On 26 June 2015, an eight-hour applied theatre workshop was held from 9am to 5pm at the Theatre Studies Performance Studio, National University of Singapore. The workshop was facilitated by Ms Lee Yueh-lan, Artistic Director of Nanyang Sisters Theatre, and Ms Chen Shu-hui, a long-term member of Assignment Theatre, Even Nearer Playback Theatre and Cross Border Cultural Foundation. The workshop was attended by twelve members of Nanyang Sisters Theatre, seven NUS students, two NUS Theatre Studies alumni and three external participants. Altogether twenty-five participants were present at the workshop.
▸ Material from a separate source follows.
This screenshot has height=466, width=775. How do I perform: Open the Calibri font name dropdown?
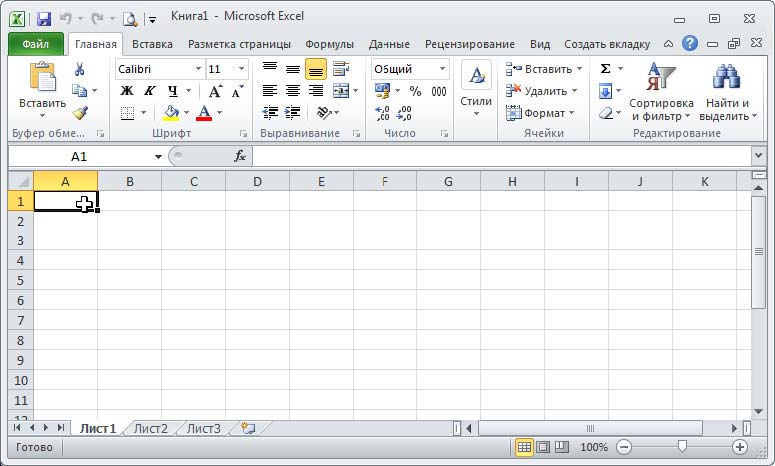pos(198,69)
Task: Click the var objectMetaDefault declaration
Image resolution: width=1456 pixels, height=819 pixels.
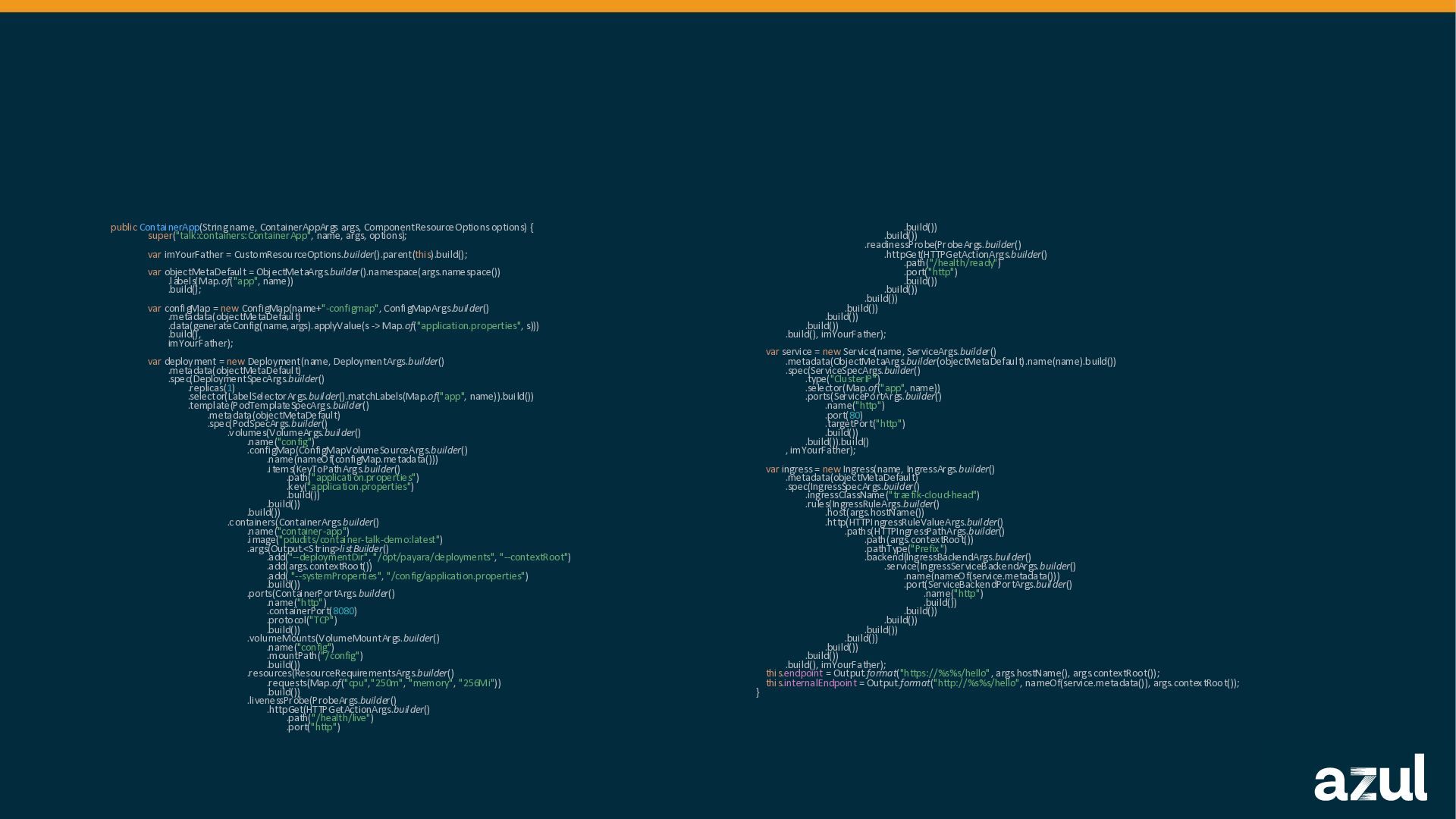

Founded in 2009 and based in Taipei, Nanyang Sisters Theatre is a theatre company with membership consisting of marriage migrants from various ASEAN countries. The theatre company is part of the NGO group called TransAsia Sisters Association, Taiwan (TASAT), which first began as a literacy program for foreign spouses in 1995. Since the founding of the company, it has created and extensively toured performances based on the life experience of its members, as well as those TASAT has assisted. Through performances, workshops and forums, the mission of the company is to offer support and consultancy to ASEAN marriage migrants, and to enhance public awareness and understanding of marriage migration.

As part of the workshop preparation, each participant was requested to bring an object which represented their understanding and concept of home. Through theatre games and exercises, group discussion, improvisation and scene creation, participants discussed, excavated and reflected upon issues regarding the flow of people, cultures and ideas across borders in an increasingly “flattened” world. Home, migration and globalization were the three central themes addressed in the workshop. The session concluded with Nanyang Sisters presenting the company’s latest performance production Happiness- No U-turn!?. The play gave a glimpse of the lives of those who had chosen marriage as a migratory route in a globalized world. (Contributed by Liang Peilin.)